Because of intense urban land pressure, light industrial stock is being eroded through redevelopment for alternative uses which squeezes supply further. Much existing stock is dated and misaligned to occupier demand for modern, well-specified, sustainable floorspace. This creates opportunities for active investors to get their hands dirty improving assets and increasing rents.
3. Entry pricing
Unstandardised product, the need for stock selection granularity, small lot sizes, and an active management requirement deters many institutional investors who prefer to concentrate on simpler big box logistics. This means pricing is better. Historically the yield gap between prime logistics and light industrial in Europe is 75–100 basis points despite their similar performance drivers.
Yields have softened lately, making an excellent entry point given light industrial rental growth prospects which are commonly indexed to inflation. Rental growth over the last few years means the capital value of assets bought several years ago at lower rents and yields are comparable to those today despite higher yields.
4. Optionality
Light industrial is a use type, not a physical asset type, so the real estate itself can be used in a number of different ways by a range of occupier types. It is easy to align assets to local market demand or to pivot them to serve pure logistics uses without heavy capex or refurbishment. Because many light industrial assets are situated in urban areas, rising underlying land values offer future upside potential via densification of light industrial or logistics uses or conversion to other uses entirely.
How can investors capitalise?
Capitalising on the light industrial performance opportunity requires an intelligent strategy.
Firstly, investors must build their local market knowledge. They need a clear understanding of micro-level light industrial demand drivers and to identify, from the bottom-up, the best investment locations. Due to the lack of existing data, this involves granular analysis of local dynamics, supply and demand.
Secondly, they need robust stock selection criteria. It is important to acquire only the best stock, or stock in sought-after locations which can be improved to meet modern occupier need, meaning disciplined deal screening is paramount. Much existing, older stock is at substantial risk of obsolesce.
Thirdly, a proactive strategy is necessary to engage with occupiers and actively manage assets. This involves time and, for older stock, some capex, but doing so can add significant value.
Finally, it pays to cultivate local networks and build long-term relationships with the businesses, private investors and small funds who own or occupy most stock.

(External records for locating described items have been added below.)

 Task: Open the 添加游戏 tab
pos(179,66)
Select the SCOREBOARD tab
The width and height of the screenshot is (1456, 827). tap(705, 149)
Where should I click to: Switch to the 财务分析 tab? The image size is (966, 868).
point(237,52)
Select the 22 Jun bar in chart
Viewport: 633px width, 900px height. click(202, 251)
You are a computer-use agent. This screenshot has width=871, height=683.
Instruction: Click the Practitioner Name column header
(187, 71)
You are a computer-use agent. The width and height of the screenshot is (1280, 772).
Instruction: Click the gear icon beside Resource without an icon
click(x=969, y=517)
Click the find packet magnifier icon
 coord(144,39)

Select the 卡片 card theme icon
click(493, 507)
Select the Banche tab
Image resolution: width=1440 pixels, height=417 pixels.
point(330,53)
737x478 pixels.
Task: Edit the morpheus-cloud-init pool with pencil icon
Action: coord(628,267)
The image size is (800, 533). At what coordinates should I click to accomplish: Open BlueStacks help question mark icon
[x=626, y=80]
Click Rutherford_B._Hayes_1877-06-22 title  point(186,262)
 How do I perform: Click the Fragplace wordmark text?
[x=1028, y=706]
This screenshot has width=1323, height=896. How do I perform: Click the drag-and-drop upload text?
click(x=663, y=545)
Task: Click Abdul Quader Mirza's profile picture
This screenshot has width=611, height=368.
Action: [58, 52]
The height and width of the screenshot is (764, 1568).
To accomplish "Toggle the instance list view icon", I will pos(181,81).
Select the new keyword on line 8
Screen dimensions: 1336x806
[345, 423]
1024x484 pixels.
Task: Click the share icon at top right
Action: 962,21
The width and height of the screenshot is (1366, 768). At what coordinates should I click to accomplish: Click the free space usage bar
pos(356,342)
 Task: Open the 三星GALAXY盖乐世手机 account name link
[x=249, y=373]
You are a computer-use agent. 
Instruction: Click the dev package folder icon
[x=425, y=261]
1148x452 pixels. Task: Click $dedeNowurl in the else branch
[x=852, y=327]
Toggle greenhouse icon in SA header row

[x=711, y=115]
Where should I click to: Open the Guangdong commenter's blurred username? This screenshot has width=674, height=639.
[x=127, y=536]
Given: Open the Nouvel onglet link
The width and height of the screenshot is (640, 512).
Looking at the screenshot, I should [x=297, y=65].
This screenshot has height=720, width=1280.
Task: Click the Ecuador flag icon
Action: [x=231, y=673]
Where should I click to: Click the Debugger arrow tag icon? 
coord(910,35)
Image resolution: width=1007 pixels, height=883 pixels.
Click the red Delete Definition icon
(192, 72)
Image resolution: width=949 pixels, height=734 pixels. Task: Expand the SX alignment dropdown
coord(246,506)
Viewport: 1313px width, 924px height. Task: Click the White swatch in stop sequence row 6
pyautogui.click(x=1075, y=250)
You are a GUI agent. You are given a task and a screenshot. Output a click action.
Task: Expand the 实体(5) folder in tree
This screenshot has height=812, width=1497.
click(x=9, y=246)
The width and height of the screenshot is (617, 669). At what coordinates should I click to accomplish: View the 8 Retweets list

Real estate has always been about relationships and that is particularly true for granular light industrial.
An attractive investment option
Strong fundamental drivers, recent price corrections, rising rents, growing occupier demand and limited institutional competition create a powerful investment thesis for light industrial. It takes work to dig out uncut diamonds and polish them up by understanding local markets, grappling with data opacity, and rolling up your sleeves on individual assets; however, the rewards are compelling. Investors can reap strong rental value growth, positive yield shift and better sustainability outcomes from improving assets. Who doesn’t like a diamond?